Hard Choices: From 'Business Guy' to Football CoachBy
When Joe Moglia was hired as head coach of the Coastal Carolina Chanticleers two years ago, the appeal seemed to lie more in his pocketbook than his playbook. The former TD Ameritrade chief executive had just led the Omaha Nighthawks to a 1-5 record in the second-tier United Football League, following two seasons of volunteering with the University of Nebraska Cornhuskers. Before that, he’d spent a few years as a defensive coordinator at Dartmouth. In between, he’d amassed a fortune on Wall Street.
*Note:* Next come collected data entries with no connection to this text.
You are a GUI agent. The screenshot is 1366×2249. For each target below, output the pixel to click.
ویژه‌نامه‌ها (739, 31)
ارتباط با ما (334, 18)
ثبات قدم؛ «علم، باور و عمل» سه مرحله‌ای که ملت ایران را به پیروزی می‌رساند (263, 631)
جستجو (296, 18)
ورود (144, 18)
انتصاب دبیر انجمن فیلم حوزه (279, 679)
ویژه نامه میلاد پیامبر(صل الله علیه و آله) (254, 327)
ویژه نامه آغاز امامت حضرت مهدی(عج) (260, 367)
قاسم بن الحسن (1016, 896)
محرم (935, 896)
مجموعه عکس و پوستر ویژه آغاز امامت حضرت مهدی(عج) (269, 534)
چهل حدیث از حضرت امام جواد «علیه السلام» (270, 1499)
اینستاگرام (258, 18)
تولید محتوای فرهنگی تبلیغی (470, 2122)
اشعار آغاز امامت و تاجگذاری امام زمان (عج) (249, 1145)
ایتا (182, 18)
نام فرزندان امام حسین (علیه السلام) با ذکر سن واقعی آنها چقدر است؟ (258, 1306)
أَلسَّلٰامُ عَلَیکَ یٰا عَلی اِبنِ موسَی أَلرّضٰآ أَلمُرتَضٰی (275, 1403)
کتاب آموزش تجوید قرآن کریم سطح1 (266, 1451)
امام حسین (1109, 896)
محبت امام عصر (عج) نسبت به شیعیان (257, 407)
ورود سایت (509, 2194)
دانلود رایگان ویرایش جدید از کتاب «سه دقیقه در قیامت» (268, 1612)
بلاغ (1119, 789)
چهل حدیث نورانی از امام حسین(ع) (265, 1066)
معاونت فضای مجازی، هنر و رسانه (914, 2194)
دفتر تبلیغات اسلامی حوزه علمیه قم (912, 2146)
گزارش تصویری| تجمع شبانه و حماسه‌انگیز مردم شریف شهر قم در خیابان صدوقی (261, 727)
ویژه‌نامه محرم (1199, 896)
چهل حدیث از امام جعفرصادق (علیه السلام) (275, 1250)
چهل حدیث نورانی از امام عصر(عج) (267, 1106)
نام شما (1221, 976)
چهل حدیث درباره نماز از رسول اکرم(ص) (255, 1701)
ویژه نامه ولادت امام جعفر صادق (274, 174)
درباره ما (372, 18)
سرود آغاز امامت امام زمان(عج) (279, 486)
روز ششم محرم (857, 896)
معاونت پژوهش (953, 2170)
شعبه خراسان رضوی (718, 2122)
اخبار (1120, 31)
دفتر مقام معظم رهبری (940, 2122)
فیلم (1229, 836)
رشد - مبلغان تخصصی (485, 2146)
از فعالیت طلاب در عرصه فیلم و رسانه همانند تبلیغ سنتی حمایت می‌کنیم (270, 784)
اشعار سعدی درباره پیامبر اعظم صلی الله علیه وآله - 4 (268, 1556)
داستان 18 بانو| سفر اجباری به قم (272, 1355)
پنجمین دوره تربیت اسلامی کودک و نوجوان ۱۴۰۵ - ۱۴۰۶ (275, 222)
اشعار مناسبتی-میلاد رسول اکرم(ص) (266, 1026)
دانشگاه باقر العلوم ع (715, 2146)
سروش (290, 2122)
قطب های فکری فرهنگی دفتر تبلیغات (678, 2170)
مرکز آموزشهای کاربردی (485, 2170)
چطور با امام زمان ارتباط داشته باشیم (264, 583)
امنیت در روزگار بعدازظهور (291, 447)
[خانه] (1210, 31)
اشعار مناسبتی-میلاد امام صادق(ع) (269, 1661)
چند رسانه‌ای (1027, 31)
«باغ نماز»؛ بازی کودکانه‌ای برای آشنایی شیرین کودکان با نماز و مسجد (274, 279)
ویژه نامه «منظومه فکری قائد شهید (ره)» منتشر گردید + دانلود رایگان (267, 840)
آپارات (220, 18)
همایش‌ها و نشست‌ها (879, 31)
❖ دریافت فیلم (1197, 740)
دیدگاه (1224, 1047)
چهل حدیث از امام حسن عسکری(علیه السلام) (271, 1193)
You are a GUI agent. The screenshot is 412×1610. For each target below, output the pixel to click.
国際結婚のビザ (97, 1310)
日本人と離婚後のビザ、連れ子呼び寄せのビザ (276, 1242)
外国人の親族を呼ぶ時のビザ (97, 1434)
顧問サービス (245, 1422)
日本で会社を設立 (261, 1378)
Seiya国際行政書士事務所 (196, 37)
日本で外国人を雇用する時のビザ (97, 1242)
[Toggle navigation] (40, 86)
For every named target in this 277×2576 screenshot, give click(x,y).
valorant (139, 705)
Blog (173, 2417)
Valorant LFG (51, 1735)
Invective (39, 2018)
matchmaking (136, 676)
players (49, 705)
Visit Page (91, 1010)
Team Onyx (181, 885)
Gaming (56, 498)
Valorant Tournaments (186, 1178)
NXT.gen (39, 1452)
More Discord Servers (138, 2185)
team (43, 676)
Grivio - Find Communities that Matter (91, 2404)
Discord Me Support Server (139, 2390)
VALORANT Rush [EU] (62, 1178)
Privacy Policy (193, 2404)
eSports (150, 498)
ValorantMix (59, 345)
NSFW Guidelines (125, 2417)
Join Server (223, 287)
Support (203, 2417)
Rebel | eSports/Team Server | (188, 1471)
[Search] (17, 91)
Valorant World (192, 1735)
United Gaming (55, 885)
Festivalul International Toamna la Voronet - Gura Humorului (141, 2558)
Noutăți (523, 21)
It turns out Moglia has more to offer than money. After leading Carolina to a Big South championship and the second round of the NCAA Division I Football Championship, Moglia has been named one of five finalists for the Liberty Mutual FCS Coach of the Year Award. (The winner will be announced on Jan. 7.) He’s also a finalist for the Eddie Robinson Coach of the Year Award, which is decided by the Sports Network.
Moglia, 64, talked with Senior Editor Diane Brady about his quest to be a coach.
“In summer 2008, when Wall Street was imploding, we had our sixth record year in a row. The timing was right for me to retire as CEO. I thought I might learn how to play the piano or speak Italian. Then [Franklin Resources Chairman] Charlie Johnson phoned to say the head coaching job at Yale might open up and I should consider it.
That got my juices flowing. The toughest career decision I ever had was when I left coaching in 1983. I had the opportunity to join the staff at the University of Miami, but I was going through a divorce. My four young kids lived in New Hampshire. A football coach works four months without a day off, and I couldn’t afford to fly the kids back and forth. I turned down that job and became an institutional bond salesman at Merrill Lynch.
Charlie’s call got me thinking. Over the next several months, I filled out legal pads with ideas. Warren Buffett and I have dinners periodically. At one of those dinners, I said, ‘Warren, guess what I’m thinking about? I want to go back to coaching.’ He said, ‘As long as that’s something you really love, you should pursue it. But you got to get the right job. You don’t want to go just any place.’
I knew I’d be an unconventional choice, but I thought if someone truly assessed my skill sets, they’d see they line up really well. I was a little surprised at how few athletic directors or college presidents would go through that process. They just dismissed me as someone who clearly would not be qualified, as I hadn’t coached for a while. They didn’t even want to talk to me.
I needed to network and get the rust off. I’d decided to go back to coaching around Thanksgiving of 2008. By now, it was April. I needed a place to sharpen my skill sets. I had a meeting with [University of Nebraska head coach] Bo Pelini and asked if he’d consider letting me take an unpaid internship. He did. It was an incredible opportunity. When I went back to Nebraska a second time in 2010, there was a change in perception. People thought I was a business guy who wanted to coach. Now they knew I was a coach getting back to coaching. In October 2010, I was offered a coaching job in the United Football League. I thought I’d go to Virginia, but then the Omaha Nighthawks offered me a job.
A year later, Coastal Carolina University offered me a job as head coach.
We have to be able to compete at the national level. We’re not quite ready to do that, but we’re making good progress. I’ve never been a wild football fan, but I’ve always loved the strategy of the game. To me, it’s advanced chess with 22 people functioning at once with a lot at stake. The game has changed, but it’s still about having a well-executed plan. Hopefully, one day we’ll win a national championship.”